Aim: The aim of this study was to compare the clinical profiles of psoas block and sciatic nerve block performed with either 0.5% levobupivacaine or 0.75% ropivacaine.
Methods: With ethical committee approval and written informed consent 80 ASA physical status I-II patients, undergoing lower extremity surgery received intravenous premedication with midazolam (0.05 mg/kg) and atropine (0.01 mg/kg). Patients were randomly allocated to receive a lumbar plexus block with: Levobupivacaine Group (L) 30 ml of 0.5% levobupivacaine or Ropivacaine Group (R) 0.75% ropivacaine, and sciatic nerve block with: Group R 10 ml 0.75 ropivacaine or Group L 0.5% levobupivacaine. The onset time and duration of nerve block were evaluated.

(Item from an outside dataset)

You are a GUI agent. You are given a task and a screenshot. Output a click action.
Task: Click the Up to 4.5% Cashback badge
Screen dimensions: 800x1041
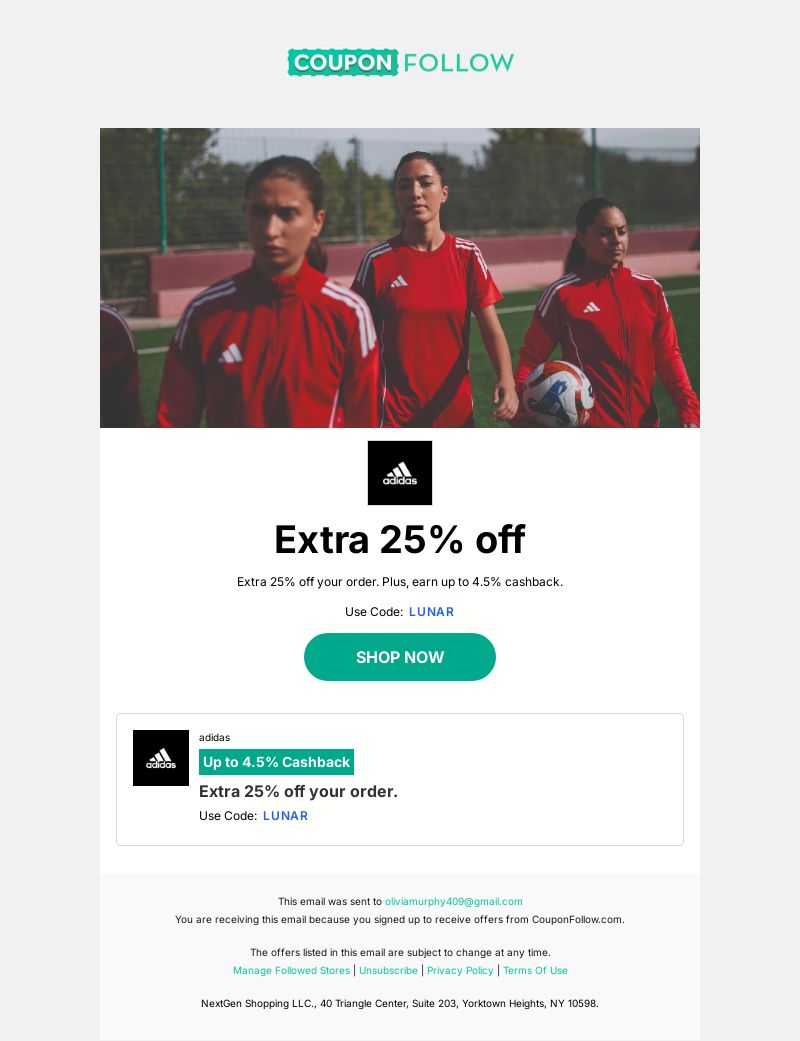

Results: The motor onset time was shorter in Group L than in Group R. The motor offset time was similar in the 2 groups, the time being slightly greater for Group R. Group L presented a higher difference of resolution to motor-sensitive block compared to Group R.
Conclusions: The differences between Groups L and R were characterised by: a faster motor onset time in Group L with a longer time between motor and sensitive resolution determining a lower demand for analgesic drugs postoperatively and greater support for motor control recovery.